▸ **EXTRACTED INFORMATION**

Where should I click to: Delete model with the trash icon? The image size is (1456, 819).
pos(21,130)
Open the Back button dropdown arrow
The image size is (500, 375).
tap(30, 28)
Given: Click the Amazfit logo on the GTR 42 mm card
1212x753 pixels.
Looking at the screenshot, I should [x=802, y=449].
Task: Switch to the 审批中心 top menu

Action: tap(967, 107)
---
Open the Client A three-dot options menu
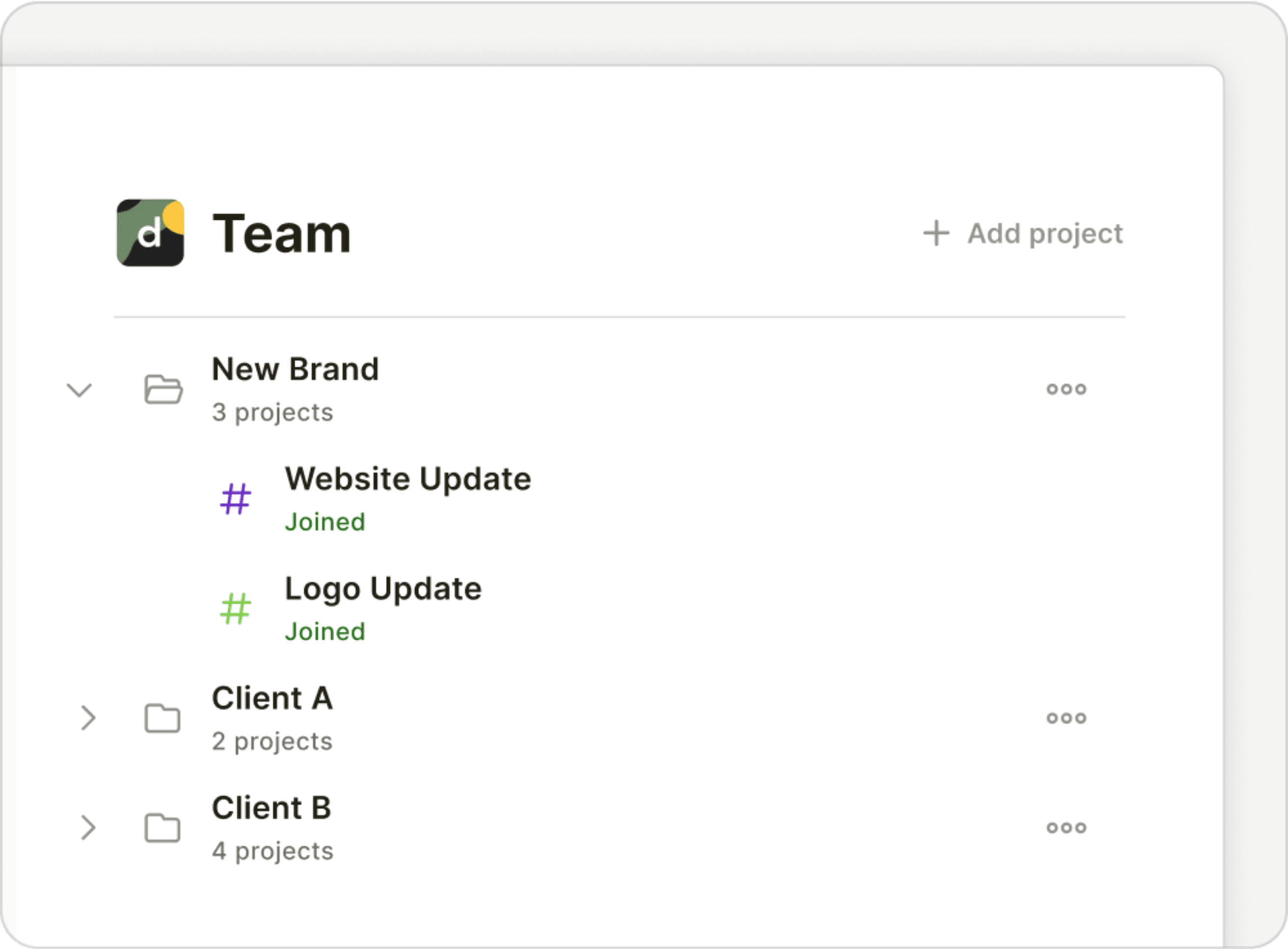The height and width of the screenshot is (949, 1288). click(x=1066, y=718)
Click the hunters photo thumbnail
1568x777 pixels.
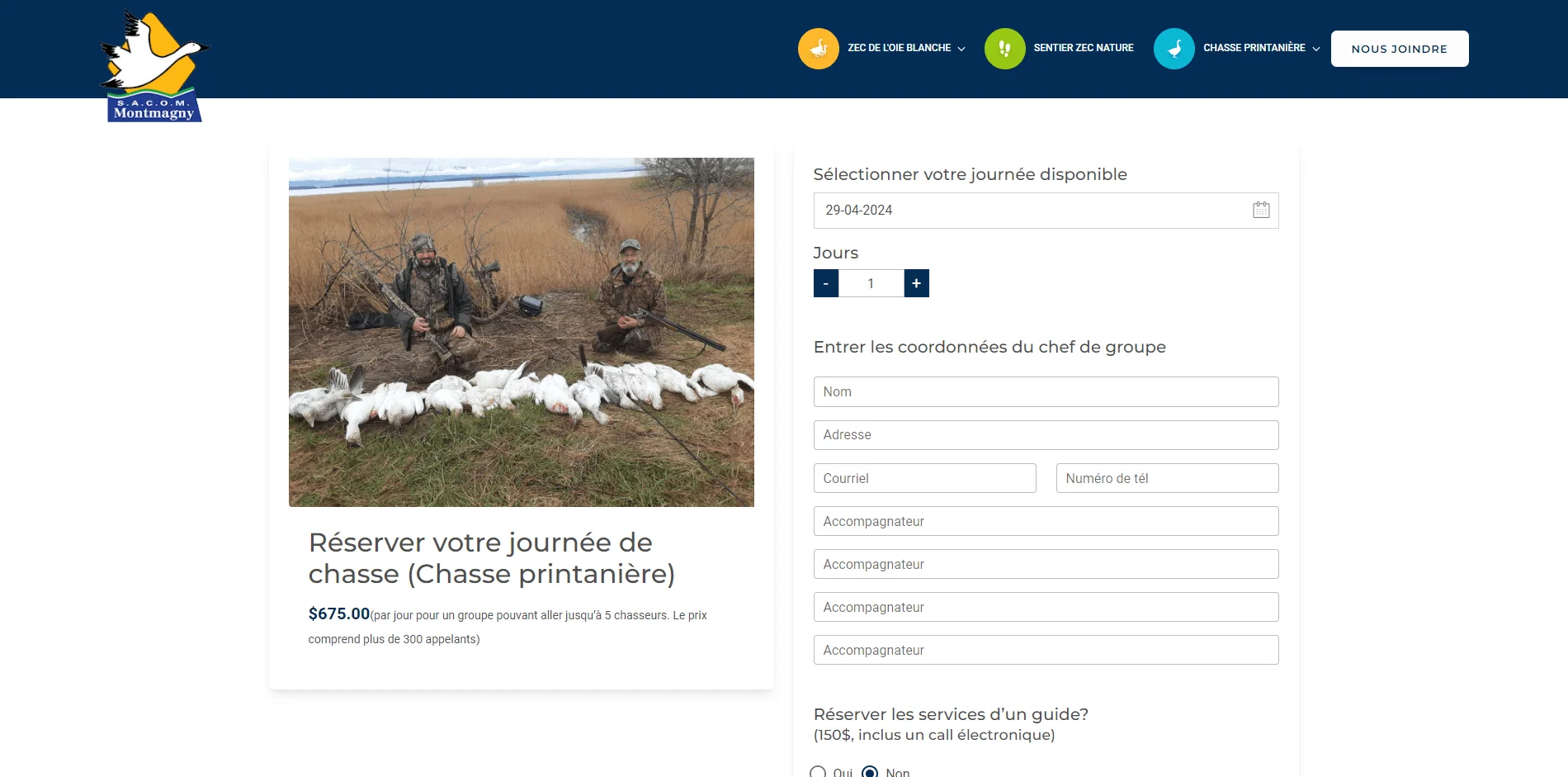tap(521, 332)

▸ **WHAT YOU ARE ASKED TO DO**
Transcribe the lines above between the line holding "Where should I" and the line holding "Given: Click the", inclusive, exactly as they stand and with nothing added.

▸ **EXERCISE RESPONSE**
Where should I click to: Delete model with the trash icon? The image size is (1456, 819).
pos(21,130)
Open the Back button dropdown arrow
The image size is (500, 375).
tap(30, 28)
Given: Click the Amazfit logo on the GTR 42 mm card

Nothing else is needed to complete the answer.